> THE REQUEST:
Copy the data word for word, everything from the line containing "Open the Documentation external link icon" down to the line containing "I will coord(181,241).".

> DATA RECORDS:
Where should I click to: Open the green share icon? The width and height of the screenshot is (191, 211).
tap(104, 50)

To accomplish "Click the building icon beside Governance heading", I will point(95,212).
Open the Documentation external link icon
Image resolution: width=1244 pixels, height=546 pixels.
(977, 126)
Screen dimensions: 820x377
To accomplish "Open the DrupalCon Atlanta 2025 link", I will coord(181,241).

==

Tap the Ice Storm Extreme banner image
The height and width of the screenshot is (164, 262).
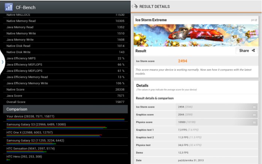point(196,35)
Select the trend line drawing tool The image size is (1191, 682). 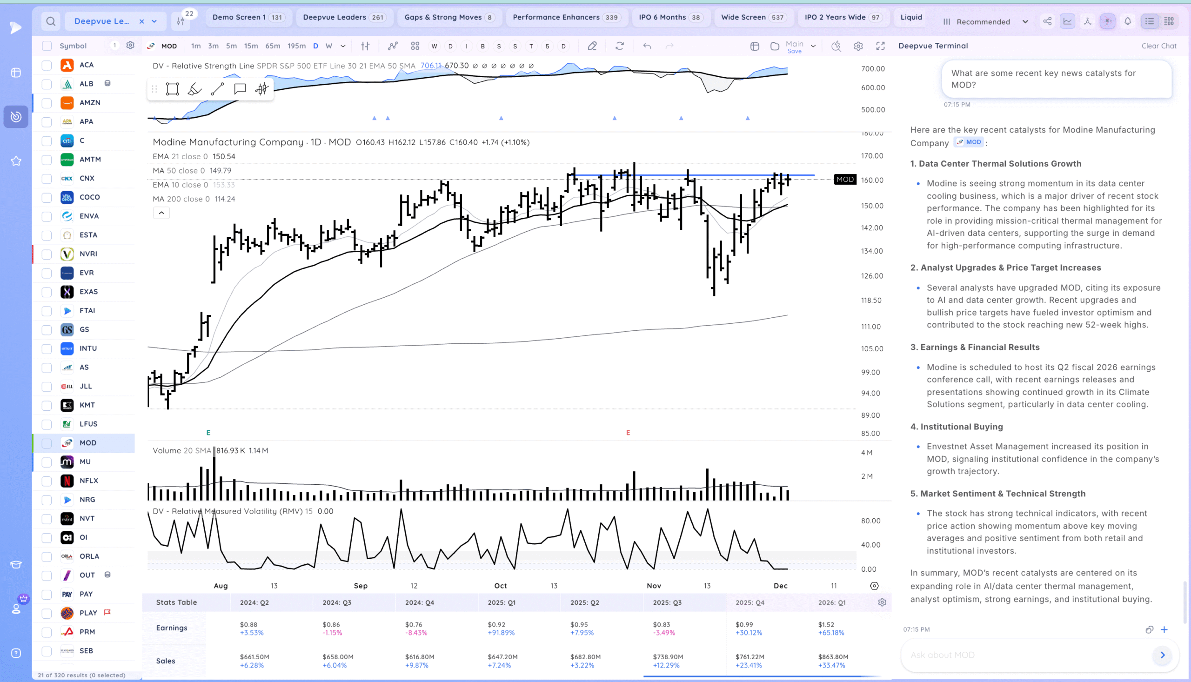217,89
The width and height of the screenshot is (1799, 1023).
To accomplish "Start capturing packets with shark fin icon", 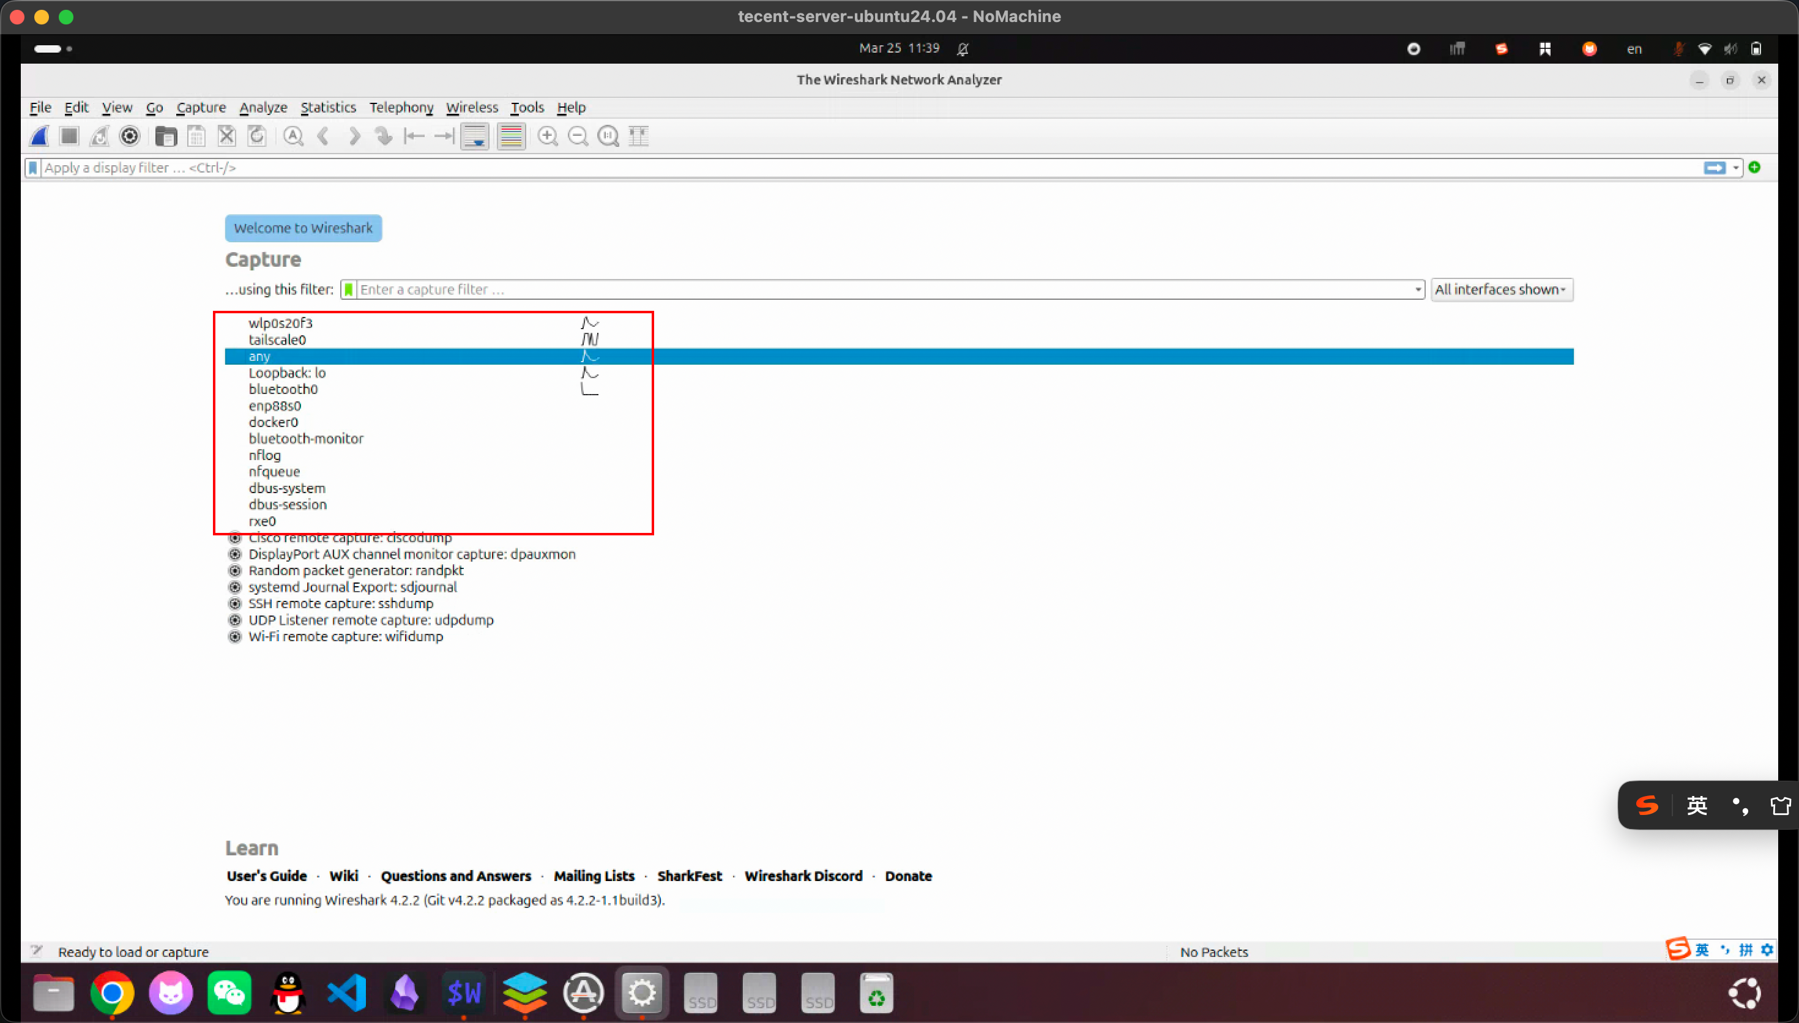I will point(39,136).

---

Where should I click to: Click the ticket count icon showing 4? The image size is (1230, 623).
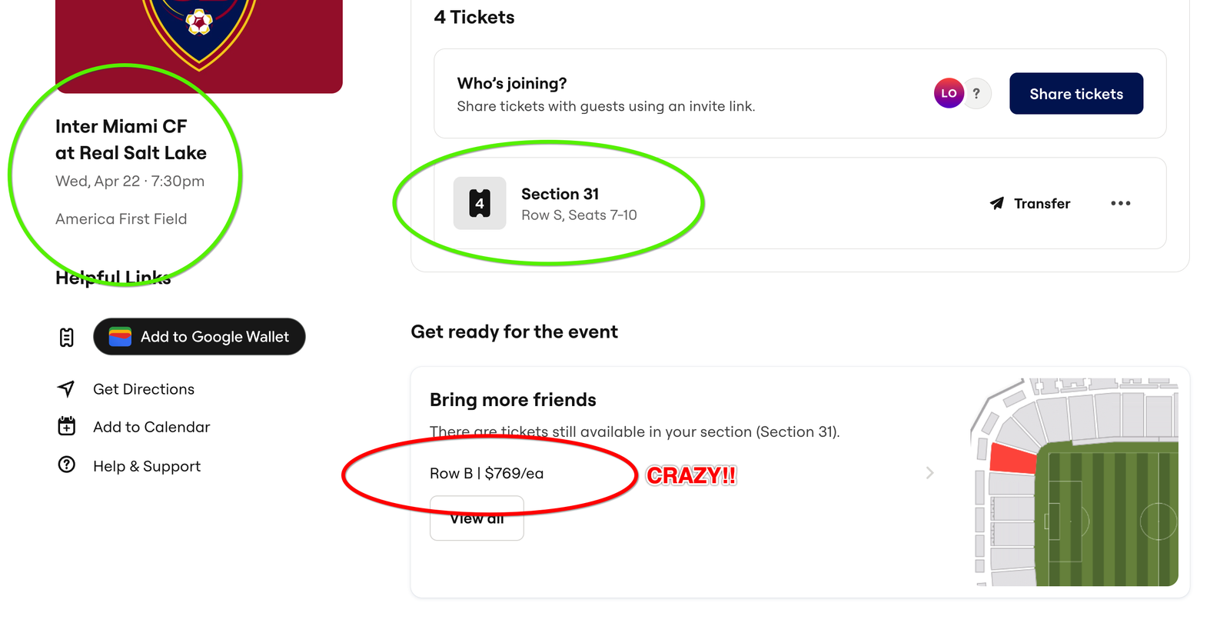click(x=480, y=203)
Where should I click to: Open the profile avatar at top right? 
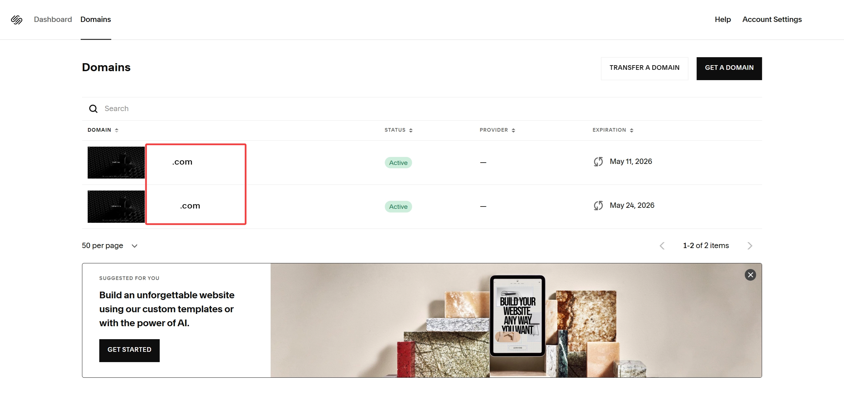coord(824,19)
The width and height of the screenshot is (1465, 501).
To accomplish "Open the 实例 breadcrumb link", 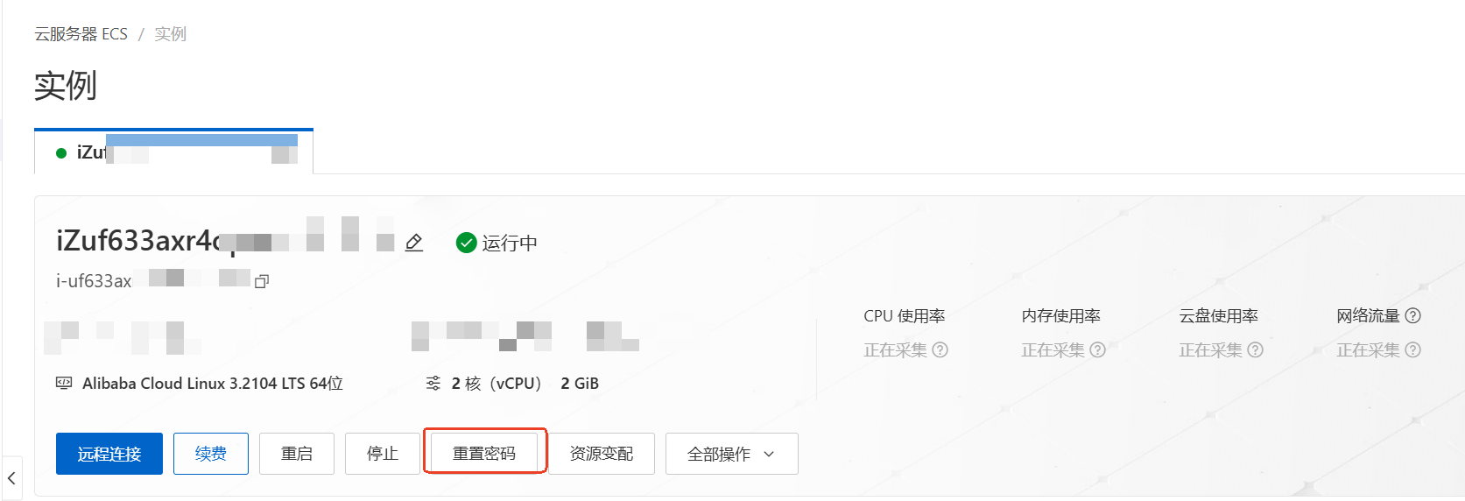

> EXERCISE SOLUTION:
Open the Documentation external link icon
Image resolution: width=1244 pixels, height=546 pixels.
(977, 126)
Screen dimensions: 820x377
To accomplish "Open the DrupalCon Atlanta 2025 link", I will coord(181,241).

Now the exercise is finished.